Formats

This section explains the input and output formats.

Overview

The basic file format within DiViMe is a modified form of rttm, which is standard in key diarization tasks, and which allows us to evaluate most tools using a standardized evaluation routine. The different ways of using this same general format are explained below.

Many users, however, will be interested in knowing how to convert into and out of this format into something that is more commonly used for annotation. DiViMe includes routines to convert from any .TextGrid file (produced by the program Praat); from any .cha file (produced by the program CLAN); and from .eaf files (produced by the program ELAN) that have been generated using the ACLEW Annotation Scheme template. Users who rely on a different program (or for .eaf, on a different template) are advised to use the tools in their program or similar others to convert into one of these, or directly into the rttm format explained further below. We also provide code to convert the .its files outputted by the LENA(R) software, so you can evaluate them against your own coding and/or DiViMe’s output.
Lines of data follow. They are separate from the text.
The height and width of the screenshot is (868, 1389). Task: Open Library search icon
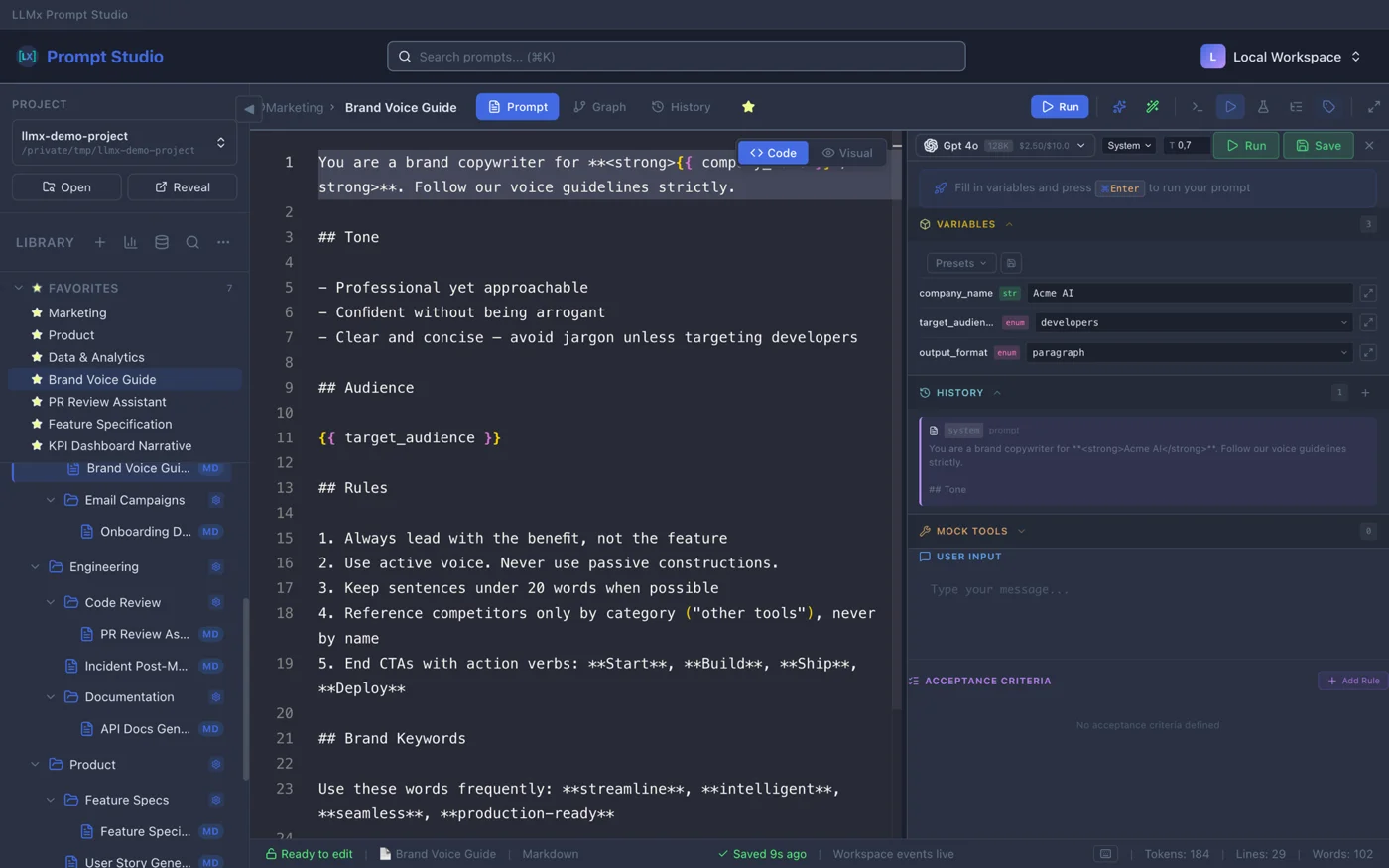(x=192, y=242)
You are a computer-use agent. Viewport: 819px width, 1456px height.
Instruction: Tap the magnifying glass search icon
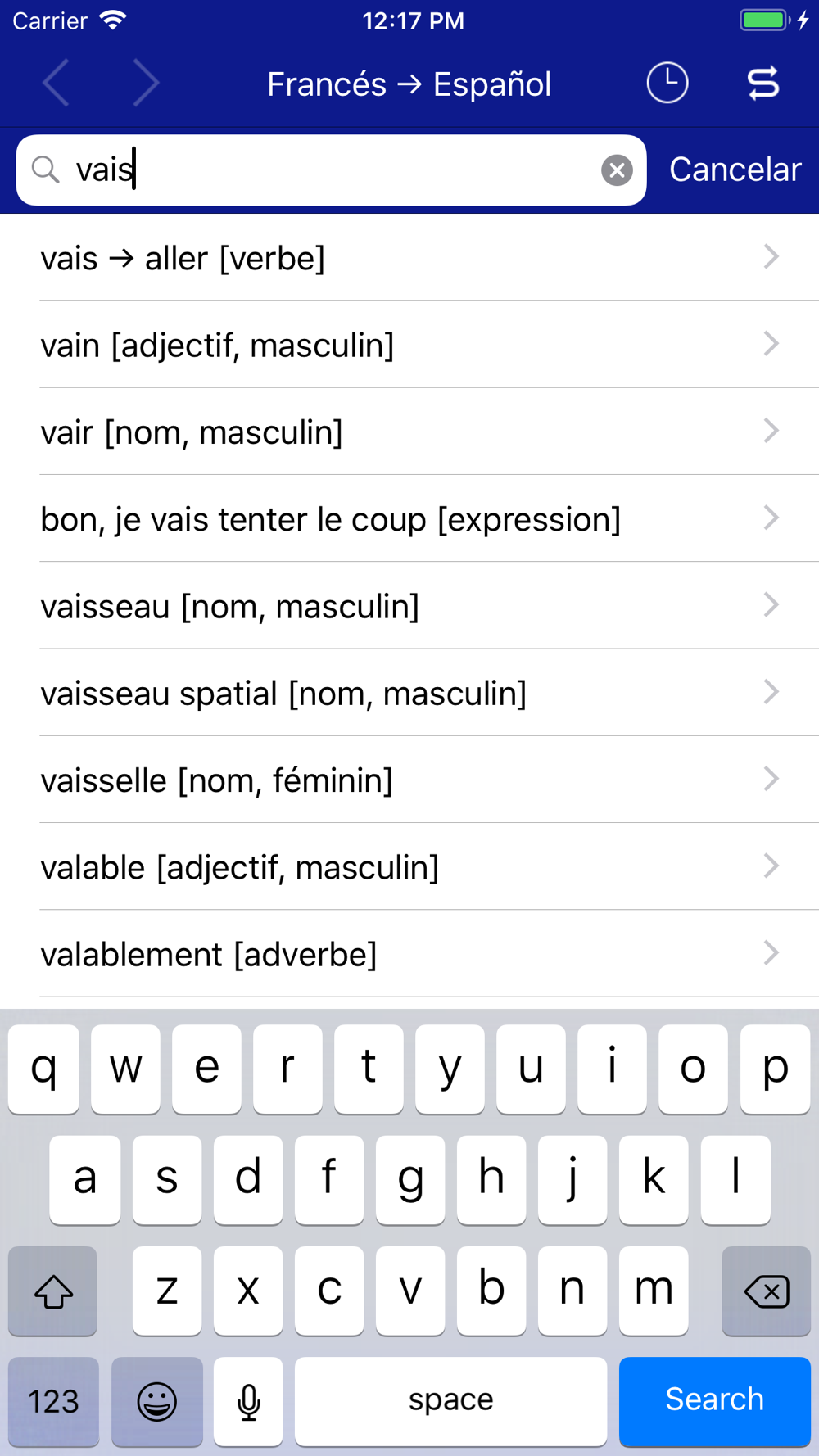point(46,170)
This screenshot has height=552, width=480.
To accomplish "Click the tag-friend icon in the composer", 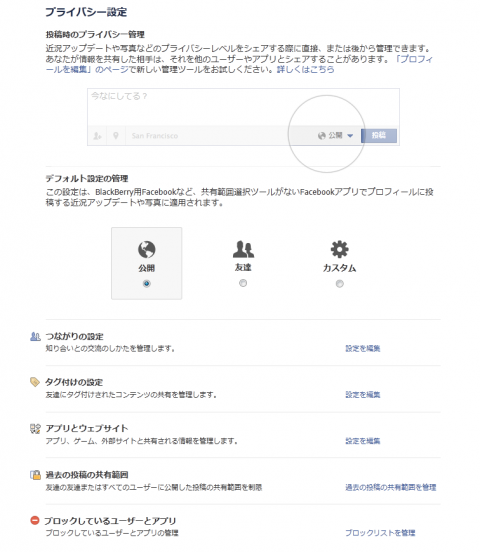I will coord(97,136).
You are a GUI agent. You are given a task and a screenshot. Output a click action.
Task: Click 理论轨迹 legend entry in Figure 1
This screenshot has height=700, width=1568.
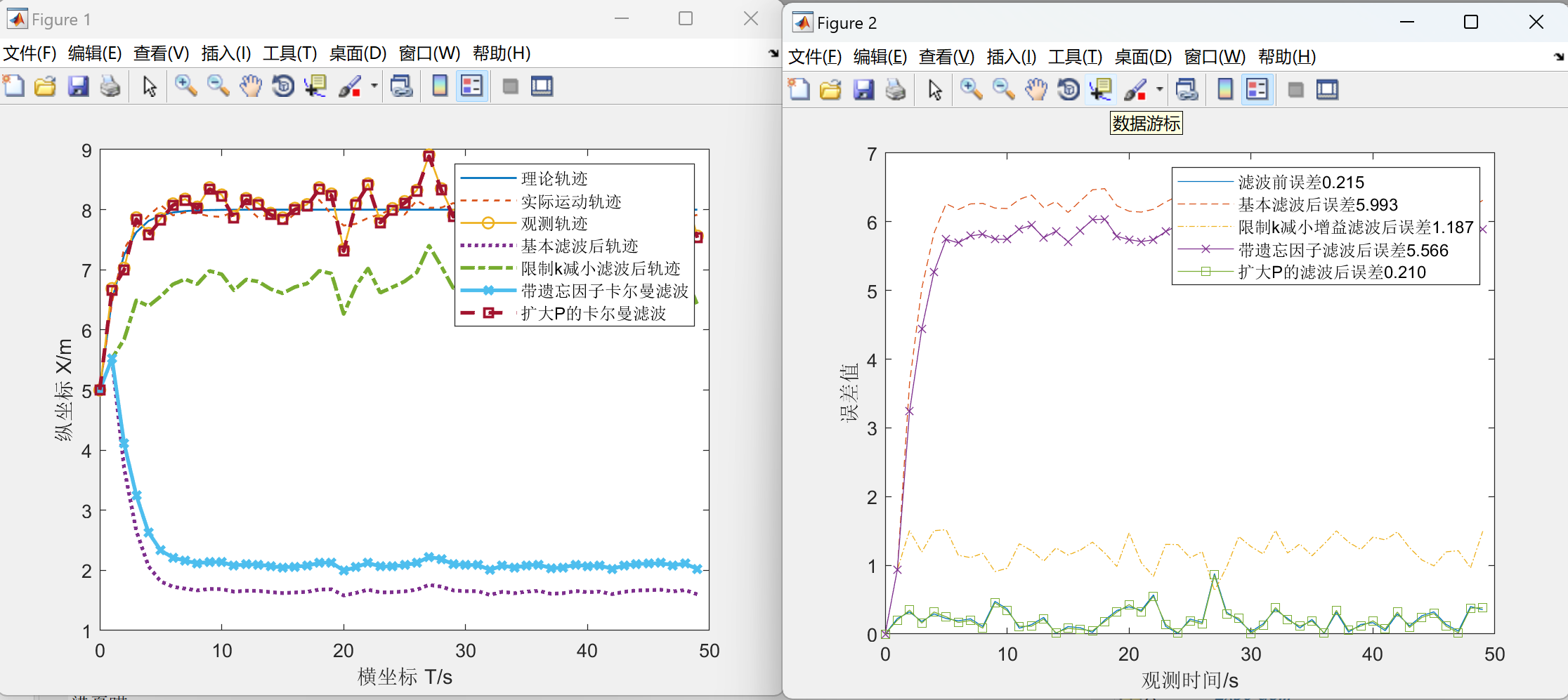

The following subsections explain how to convert from each of these input formats into a basic reference rttm.

Input: TextGrid

Our process assumes that you will have the speech of each talker diarized in a different tier, using filled intervals when the person is talking, and empty intervals when they are not talking.

Notice that all tiers count, so if you have some tiers that are non-speech, you should remove them from your textgrids before you start. For example, if you have three tiers associated with a talker, coding e.g., what they say, how they say it, and to whom, you should remove 2 of these three tiers, because otherwise each of these tiers will be treated as a different talker.

Furthermore, any interval that is empty will be seen as not containing vocalizations from that speaker. Thus, if your coding is sparse (i.e., if you have a day-long recording, but have only coded some clips here and there), then you should extract the audio clips and annotations for the sections that have been coded, and not process the whole day-long recording. (If you do, then your evaluation will be off, because all the speech found in sections you have not coded count towards false positives, as if the system had found speech when none was there.)

Additionally, the name of the tier is what will be taken to be the speaker’s name. Therefore, if you have tiers that code speech by a speaker but are named differently, change the tier’s name before starting. In fact, some of the tools assume a specific set of names, and thus the tool’s output can only be properly evaluated if you use those names. In particular, the child wearing the recording device should be called “CHI”. Other children should be called “XC0”, where the X is the child’s sex (F for Female, M for Male, U for uncertain/undecided/unknown) and 0 is a number 0-9 to identify a unique child. Similarly, adults should be called “XA0” where the X is the child’s sex (F for Female, M for Male, U for uncertain/undecided/unknown) and 0 is a number 0-9 to identify a unique adult. Further, you can also define “XU0”, a person of unknown age; and “EE0,” a voice from a non-human source, such as a toy, radio, or TV.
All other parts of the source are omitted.